El poder de las hormonas empieza en la época en la que todavía no se conocían las hormonas, cuando los médicos del siglo XIX empezaban a observar las glándulas que secretaban sustancias químicas que se dispersaban por todo el cuerpo. Esa investigación condujo a principios del siglo XX a la creación del concepto de hormonas. En la década de 1920, ese campo (la endocrinología) se expandió, pasando de ser una oscura ciencia a una de las especialidades médicas que más debates suscita. Además del descubrimiento de la insulina, se aislaron el estrógeno y la progesterona.
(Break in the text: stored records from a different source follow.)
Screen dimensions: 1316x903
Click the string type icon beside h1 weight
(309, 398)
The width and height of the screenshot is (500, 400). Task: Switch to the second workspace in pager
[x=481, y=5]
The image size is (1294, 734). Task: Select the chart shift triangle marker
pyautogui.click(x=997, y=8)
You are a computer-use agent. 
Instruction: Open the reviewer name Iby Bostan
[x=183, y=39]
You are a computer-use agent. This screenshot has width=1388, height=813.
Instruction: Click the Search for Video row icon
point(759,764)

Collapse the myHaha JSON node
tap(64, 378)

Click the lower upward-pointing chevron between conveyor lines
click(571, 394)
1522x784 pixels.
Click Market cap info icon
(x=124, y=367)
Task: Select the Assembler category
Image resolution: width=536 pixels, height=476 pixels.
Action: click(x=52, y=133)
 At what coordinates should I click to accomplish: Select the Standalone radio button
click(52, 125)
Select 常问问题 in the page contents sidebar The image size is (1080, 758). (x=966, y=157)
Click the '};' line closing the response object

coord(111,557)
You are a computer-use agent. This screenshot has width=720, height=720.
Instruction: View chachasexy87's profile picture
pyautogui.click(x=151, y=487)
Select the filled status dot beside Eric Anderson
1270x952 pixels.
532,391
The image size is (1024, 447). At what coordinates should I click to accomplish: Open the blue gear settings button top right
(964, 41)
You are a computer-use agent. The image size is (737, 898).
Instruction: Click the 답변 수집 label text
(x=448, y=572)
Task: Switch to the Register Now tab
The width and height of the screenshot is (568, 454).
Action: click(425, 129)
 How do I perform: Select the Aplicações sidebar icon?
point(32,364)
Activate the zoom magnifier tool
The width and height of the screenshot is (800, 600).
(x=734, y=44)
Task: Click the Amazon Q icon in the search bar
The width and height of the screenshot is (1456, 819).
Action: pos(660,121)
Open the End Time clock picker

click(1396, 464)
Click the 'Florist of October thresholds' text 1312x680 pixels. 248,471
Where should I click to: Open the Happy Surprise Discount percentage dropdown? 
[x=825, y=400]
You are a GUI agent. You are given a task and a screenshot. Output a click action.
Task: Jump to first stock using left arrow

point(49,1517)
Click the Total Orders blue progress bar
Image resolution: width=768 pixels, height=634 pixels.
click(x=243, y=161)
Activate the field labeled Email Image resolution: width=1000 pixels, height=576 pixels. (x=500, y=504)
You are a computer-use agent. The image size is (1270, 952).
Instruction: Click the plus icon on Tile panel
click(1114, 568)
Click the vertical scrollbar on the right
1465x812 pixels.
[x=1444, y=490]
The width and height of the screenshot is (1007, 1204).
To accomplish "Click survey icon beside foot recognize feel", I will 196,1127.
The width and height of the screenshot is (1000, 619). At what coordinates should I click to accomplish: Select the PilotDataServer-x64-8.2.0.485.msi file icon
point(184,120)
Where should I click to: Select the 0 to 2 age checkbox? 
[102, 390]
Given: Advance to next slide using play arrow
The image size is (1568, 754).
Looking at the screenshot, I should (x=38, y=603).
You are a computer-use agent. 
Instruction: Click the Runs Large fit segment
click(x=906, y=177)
Al mismo tiempo, se popularizaron libros de consejos que fomentaban toda clase de remedios disparatados.

Si los felices años veinte fueron testigos de la aparición de la endocrinología, la época en la que se popularizó gracias a remedios tanto reales como los ofrecidos por curanderos, la década de 1930 consolidó su papel como ciencia seria. Tres avances fundamentales de la bioquímica desacreditaron el dogma de los años anteriores. Se pensaba que el estrógeno y la testosterona eran sustancias completamente diferentes, pero los investigadores de esta década descubrieron que solo se diferenciaban en un grupo hidroxilo, es decir, solo en un átomo de hidrógeno y en otro de oxígeno. El estrógeno y la testosterona son, básicamente, mellizos vestidos con distinta ropa. En segundo lugar, cuando por fin se logró aislar el estrógeno a partir de orina de caballo, esta no era de hembra sino que provenía de sementales. Los científicos habían supuesto que los ovarios fabrican estrógeno y que los testículos fabrican testosterona; este descubrimiento hizo que los científicos se dieran cuenta de que ambos fabrican ambas. Y, por último, los investigadores pensaban que el estrógeno y la testosterona eran sustancias químicas antagónicas: como niños en un balancín, el aumento de una hacía bajar la cantidad de la otra. En realidad, las dos sustancias no son antagónicas en absoluto, sino compañeras que a menudo trabajan codo con codo.